There has recently been debate about the infringement of second medical use claims, in particular with regard to cross label use and skinny labelling. While the manufacturing and marketing as well as the use of the known drug may be off-patent, the manufacturing, marketing and use for the second medical purpose falls within the scope of protection of the patent. However, the practical enforcement of second medical use patents, in particular with regard to bringing evidence and in cases of cross label use is rather difficult in practice. The following article will take a closer look at the requirements for proving infringement in Germany.

Liability in general

There are only a few, but well established, cases in Germany on the question of infringement. In most cases, the party marketing the drug with instructions on the label that describe the patented use has been sued by the patent owner. Such a party might be liable for direct infringement because by adding the instructions, the drug is manifestly arranged for the use claimed in the patent ("sinnfällige Herrichtung").1 Such manifest arrangement is not necessarily made by the instructions on a label, although this is the most frequent way. Other ways may include the formulating, dosing or providing of ready-to-use preparations of a drug, provided that it is done to achieve the patented purpose.

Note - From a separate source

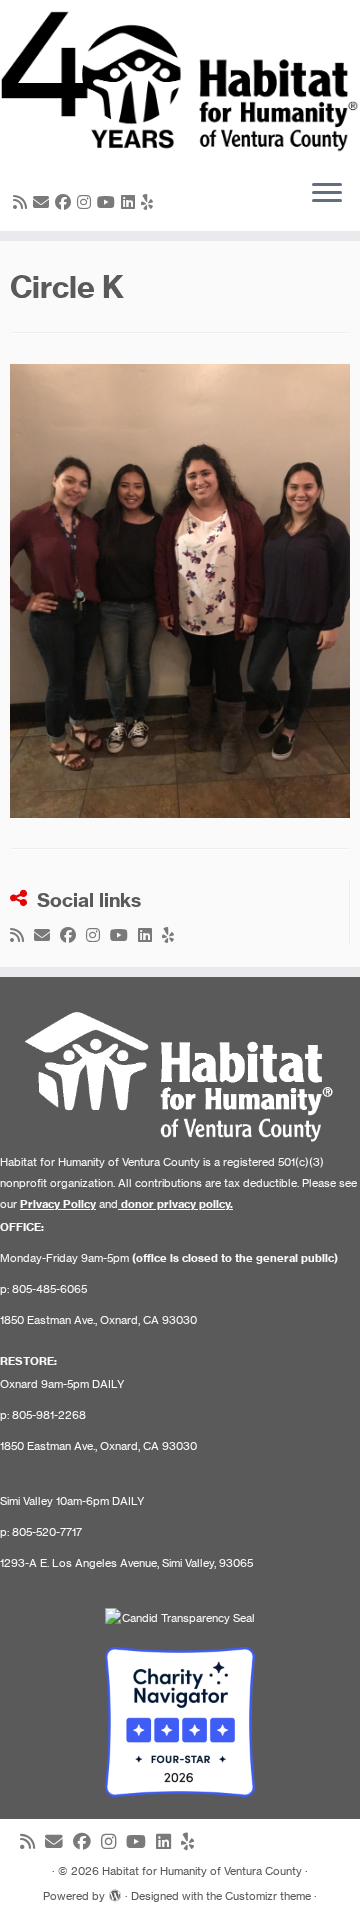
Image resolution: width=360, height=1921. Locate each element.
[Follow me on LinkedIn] (131, 202)
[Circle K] (180, 589)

However, a manifest arrangement requires that the purpose of use is closely linked to the product as marketed. There have been two recent cases where it has been found that information about the drug in marketing materials and flyers as well as explanations made by sales people, are not sufficiently attributable to the product.2 The courts denied direct infringement despite the sales people explaining that the product could also be used for the patented purpose were employees of the drug manufacturer. The courts argued that the drug had been marketed as such – in a way not being covered by the second medical use patent. As the flyers, marketing materials and explanations were not directly linked to the product, it is not certain that the customer would have taken them into consideration at all so it is not clear that the patented purpose of the second medical use patent would have been fulfilled.

In principle, the physician prescribing a drug could be liable for patent infringement, in particular if a drug is prescribed for "off-label" or "cross-label" use3 as he/she is not exempted from patent infringement under the German Patent Act4. However, there is so far no case law known where a physician would have been sued by a patent proprietor. The potential liability of the pharmacist also very much depends on the regulatory qualification of the drug.

Indirect infringement

It is interesting to note that indirect infringement has not been alleged in the two cases referred to above. The plaintiff did not allege indirect infringement might be due to the fact that according to established case law, only the offering and supply for the purpose of enabling the manifest arrangement of the product can constitute indirect infringement. This means that the offering or supplying for the purpose of the immediate use does not constitute indirect infringement.5

Liability for indirect infringement in general requires that the manufacturer must have known, or it must have been obvious from the circumstances, that the drug was suitable and intended to be used for the use of the invention (Section 10 German Patent Act). In particular, in cases of cross-label use, it is very much a question of finding facts and evidence to prove such knowledge or obviousness, respectively. There is no case law on this specific question in Germany yet, on whether and to what extent only indications for a potential cross-label use such as a higher number of sales can create the necessary subjective link, bearing in mind that the manufacture of the medicament as such is in the public domain and allowed.

In case there is indirect infringement, injunctive relief can only be requested with regard to the prohibition of enabling the patented use. Also, the claim for damages might be difficult to enforce: because the indirect infringer must pay the damage caused by the direct infringement, the patent proprietor must prove direct infringement. In practice, it turns out to be very difficult to bring evidence for the amount of damages when the product could be used for patented as well as for non-patented purposes.

Cross-label use

As explained above, the marketing and sale of a drug might constitute infringement if the drug has been manifestly arranged for the patented purpose. Given the recent case law on marketing flyers and advertisements, it is difficult to imagine a case where the cross-label use, for example the prescription of the drug for the patented use by a physician, is sufficiently attributable to the marketing and sale of the drug. Nonetheless, it is to be noted that recent case law neither reflects on the liability of the sales persons making such indications to customers nor examines the liability of physicians for a cross-label prescription.

Any new developments due to new EPC2000 claims?

There are discussions about the question of whether the scope of protection of EPC2000 claims (that is, second medical use claims made in the form "X for use in treating Y") would be different compared to purpose limited use claims / Swiss-type claims as they are not use claims, but product claims. With regard to EPC2000 claims there is no case law on infringement yet.6

The recent "Kollagenase I" decision7 of the German Federal Supreme Court related only to the patentability of second medical use claims. Hence, it did not reflect on the scope of protection of EPC2000 claims in contrast to purpose-limited use claims / Swiss-type claims. Nonetheless it is to be noted that the German Federal Supreme Court did in the end not distinguish between the different kinds of claim language.